Languages are a means to an end, and in web globalization, languages help you expand your global reach.
And global reach doesn’t always mean expanding beyond borders, it could also mean expanding within borders — consider Spanish for the US (a trend that continues to tick upward).
That said, any executive with global aspirations is sure to wonder at one point or another: How many languages is enough?
It must seem that every year, the definition of “enough” inches upward.
The Web Globalization Report Card proves this to be true.
In 2003, when we began the Report Card, 10 languages was widely considered enough for a global web site.
Today, that baseline is 20+ languages.
As you can see below, the number of languages that companies support has steadily grown over the years. In the 2010 Web Globalization Report Card — in which we tabulated the languages of 225 global web sites across 21 industries — the average was 22 languages.

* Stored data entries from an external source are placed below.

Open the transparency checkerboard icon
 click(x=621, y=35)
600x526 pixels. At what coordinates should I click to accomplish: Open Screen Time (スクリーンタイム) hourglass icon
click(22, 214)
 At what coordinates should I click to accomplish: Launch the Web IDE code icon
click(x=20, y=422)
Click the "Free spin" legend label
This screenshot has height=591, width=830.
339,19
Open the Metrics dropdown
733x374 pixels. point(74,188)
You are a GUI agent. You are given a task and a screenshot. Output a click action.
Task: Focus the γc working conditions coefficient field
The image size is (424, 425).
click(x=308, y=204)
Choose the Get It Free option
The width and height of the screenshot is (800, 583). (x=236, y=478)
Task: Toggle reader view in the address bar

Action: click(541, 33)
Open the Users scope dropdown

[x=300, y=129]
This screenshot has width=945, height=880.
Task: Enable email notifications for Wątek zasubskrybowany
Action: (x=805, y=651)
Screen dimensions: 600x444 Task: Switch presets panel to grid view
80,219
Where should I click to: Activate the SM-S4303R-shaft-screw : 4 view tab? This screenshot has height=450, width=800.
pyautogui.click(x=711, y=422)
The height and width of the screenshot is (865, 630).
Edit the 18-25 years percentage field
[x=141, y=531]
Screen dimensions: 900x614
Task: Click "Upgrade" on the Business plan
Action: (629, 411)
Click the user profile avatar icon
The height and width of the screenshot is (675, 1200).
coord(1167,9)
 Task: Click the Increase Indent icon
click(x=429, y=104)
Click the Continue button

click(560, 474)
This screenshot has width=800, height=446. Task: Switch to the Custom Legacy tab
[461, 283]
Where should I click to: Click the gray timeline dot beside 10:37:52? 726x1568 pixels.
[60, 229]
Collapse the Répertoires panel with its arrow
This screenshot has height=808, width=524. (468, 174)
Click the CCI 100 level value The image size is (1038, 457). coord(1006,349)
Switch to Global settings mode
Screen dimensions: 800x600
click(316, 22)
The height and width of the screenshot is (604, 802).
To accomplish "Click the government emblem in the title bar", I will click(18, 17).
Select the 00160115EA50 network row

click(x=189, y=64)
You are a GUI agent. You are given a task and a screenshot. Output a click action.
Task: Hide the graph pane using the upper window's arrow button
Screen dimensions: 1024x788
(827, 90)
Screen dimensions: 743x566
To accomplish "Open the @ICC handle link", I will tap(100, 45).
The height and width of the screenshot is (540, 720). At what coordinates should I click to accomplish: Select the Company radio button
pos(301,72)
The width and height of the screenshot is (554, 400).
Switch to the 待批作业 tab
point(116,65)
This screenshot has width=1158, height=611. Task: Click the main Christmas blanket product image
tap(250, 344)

I’m not suggesting that companies add languages for the sake of adding languages.
But I do suggest that companies conduct regular “audits” of their own language mix, the languages supported by the competition, and the languages supported by the ecosystem as a whole.
I’d prefer to be the first company within a given industry to support a new language than the last. Only by keeping a close eye on languages and the competition can you achieve this goal.
Consider Russian. Five years ago, fewer than 40% of the major global web sites supported this language. At that point in time, a company might not have felt any pressure to localize for Russia simply because few other companies did so. Today, seven out of 10 companies now support Russian, which means that companies that hope to do business in Russia and do not support Russian are now in the minority.
Now let’s look at three companies in more detail: NIVEA, Starbucks, and Genzyme.
Each of these companies occupies a different industry sector and yet all three continue to add languages, each at its own pace.
For more information on language trends and much more, check out the 2010 Web Globalization Report Card.
7 thoughts on “Web Globalization 2010: How Many Languages is Enough?”
I am not sure just having a lot of languages is meaningful in itself.
It would also depend on the company – if you have a product that could truly be sold to lots of people, all over the world who go to the web and use the info then it makes sense to have info in all those languages, and if you don’t have a customer base that cares then you could be truly global with just a handful of languages. Thus, the more important issue is what is important to your customers.
If you are Nivea it may be 35 and if you are Louise Vuitton it may be just 10 to reach the 90% of your customers who really care that you have content in their language.
I also question the value of the rankings of the top 25 — having Google produce a few pages in 125 languages, does it really make them more global? Do depth and real engagement not matter? The Google engine produces suspect results in a lot of those languages. In fact in the most active markets in Asia: China, Japan, Korea, Google is not the preferred search engine mostly, because they don’t do a very good job of searching content in the local language. So what does it really matter if they have a few pages in the local languages?
I think also it is very likely that as we get past the top 30 or 50 languages, mobile content starts to matter more and more. There are 1.7B people on the web but there are over 4.5B already with mobile access.
So maybe if you really want global coverage you should be thinking about how to get content out differently.
Check out http://www.jw.org the website is viewable in more than 230 languages!
Languages are just one of five metrics we used for the Report Card, so it alone does not determine if a company makes the top 25 list.
In fact, there are a number of companies that support more than 30 languages that did not make the top 25.
So, no, number of languages alone doesn’t make a site “global.” But you certainly can’t be global without them.
Like I said, languages are a means to an end.